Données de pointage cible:
+ + + + + + +

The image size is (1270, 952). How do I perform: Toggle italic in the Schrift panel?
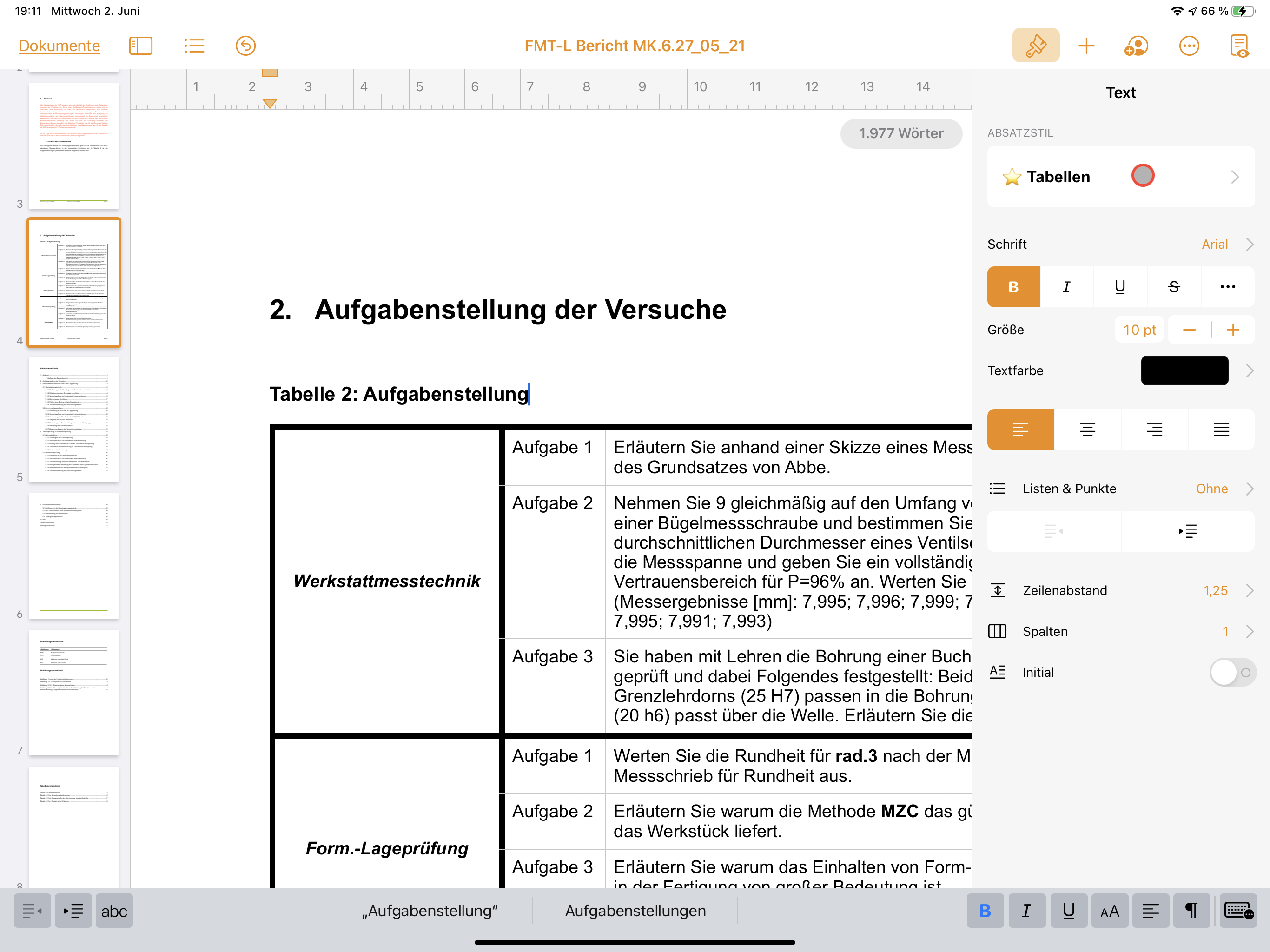[x=1066, y=286]
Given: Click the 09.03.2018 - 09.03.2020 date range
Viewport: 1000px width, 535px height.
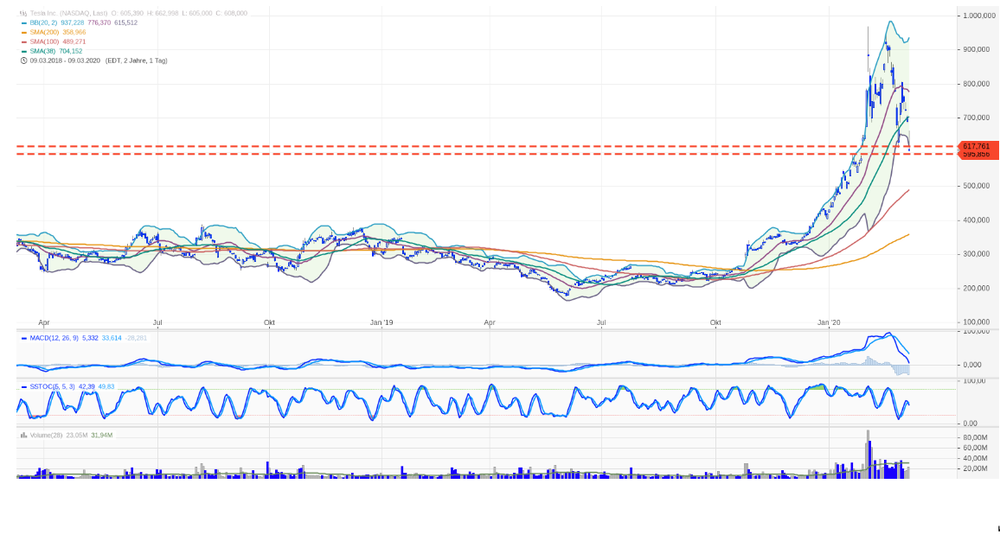Looking at the screenshot, I should coord(65,61).
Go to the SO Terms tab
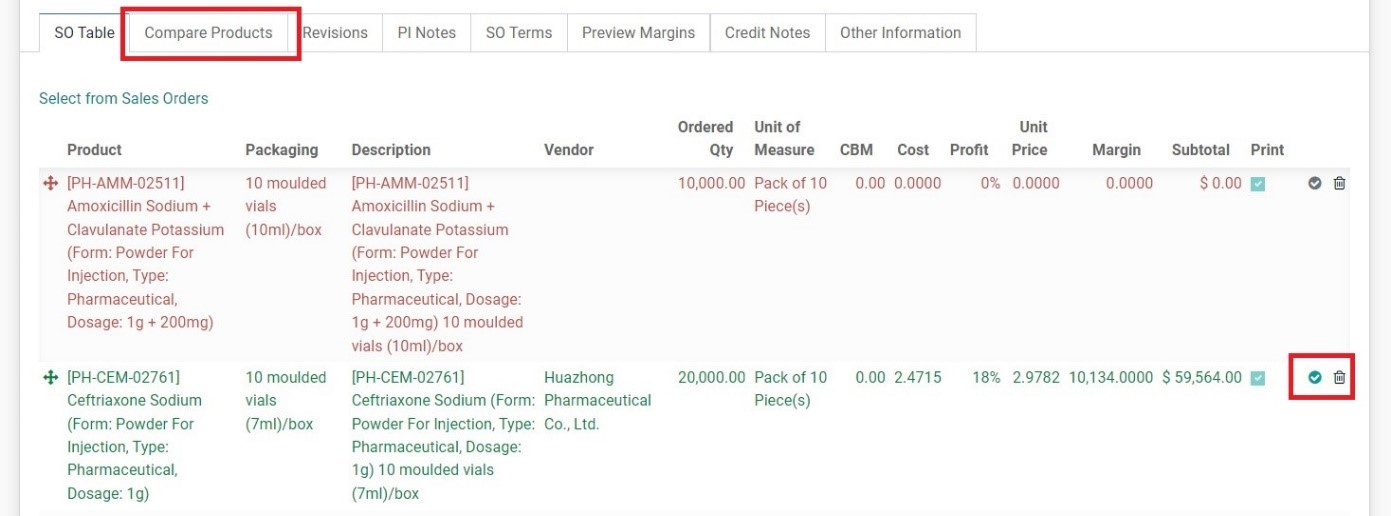The height and width of the screenshot is (516, 1391). pyautogui.click(x=519, y=33)
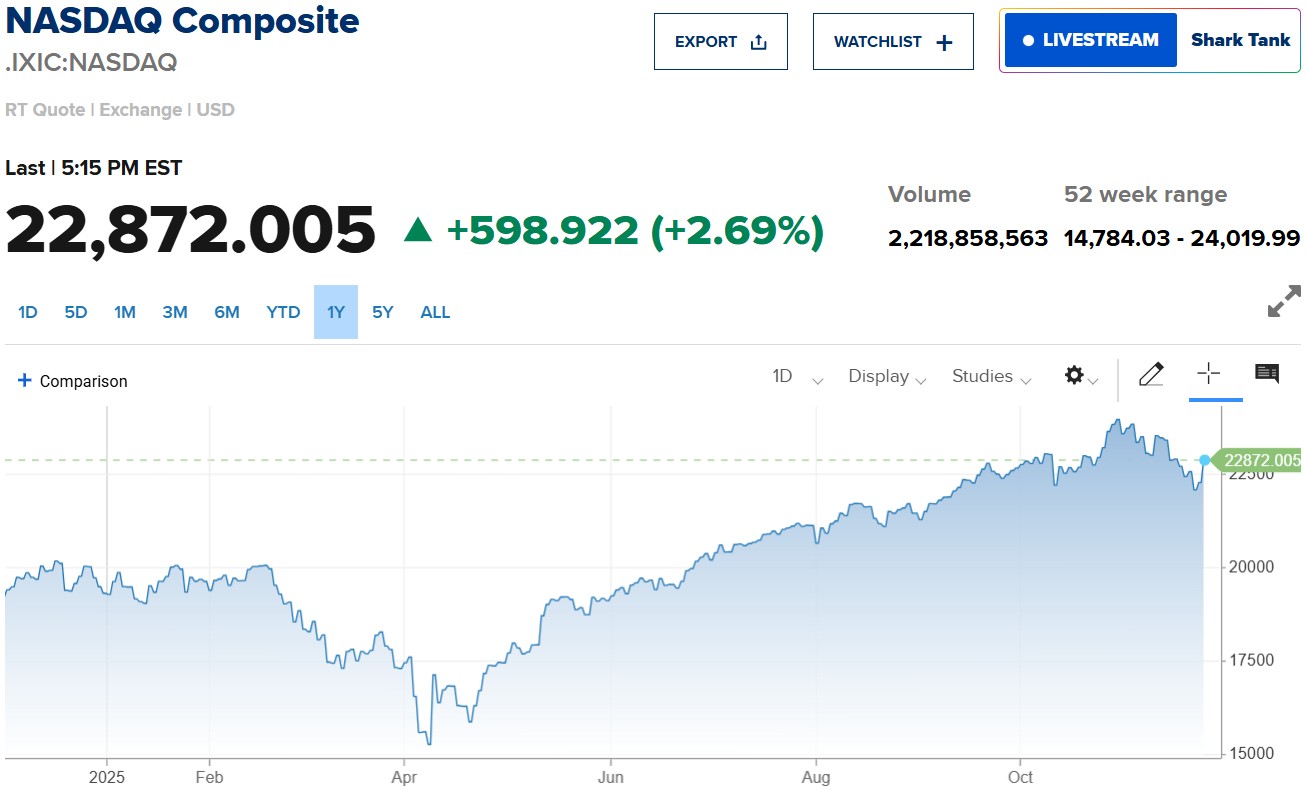Expand the Studies dropdown
Image resolution: width=1306 pixels, height=790 pixels.
(990, 377)
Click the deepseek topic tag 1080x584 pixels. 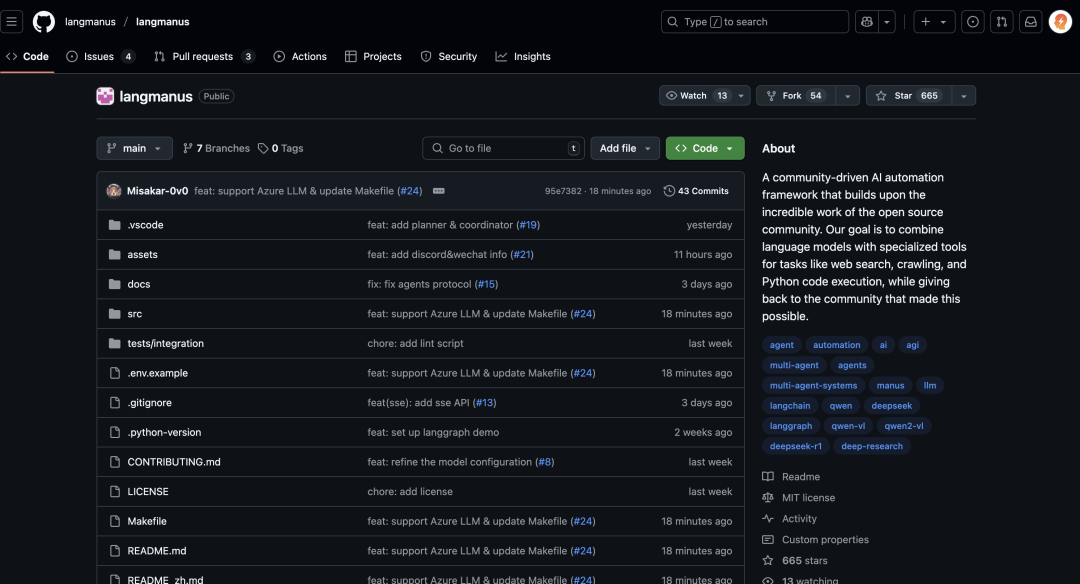pyautogui.click(x=890, y=406)
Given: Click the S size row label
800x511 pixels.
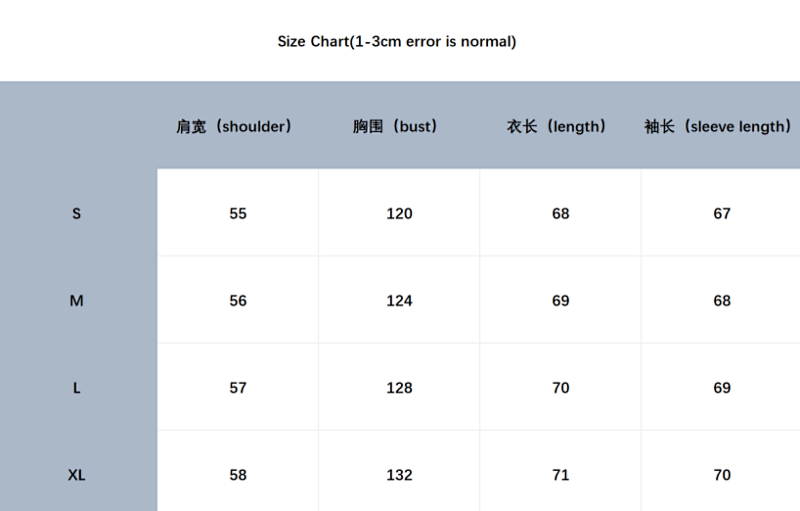Looking at the screenshot, I should pos(77,213).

+ + + + + + +

» **CONSIGNE**: Renvoyez telles quelles les lignes de la liste, en partant du début de la liste et en terminant par la ligne qui contient « Looking at the screenshot, I should coord(65,61). », celle-ci comprise. Laissez les images de côté dans votre réponse, s'il vous plaît.

» **CORRIGÉ**:
The image size is (1270, 952). How do I perform: Toggle italic in the Schrift panel?
[x=1066, y=286]
Given: Click the 09.03.2018 - 09.03.2020 date range
Viewport: 1000px width, 535px height.
Looking at the screenshot, I should coord(65,61).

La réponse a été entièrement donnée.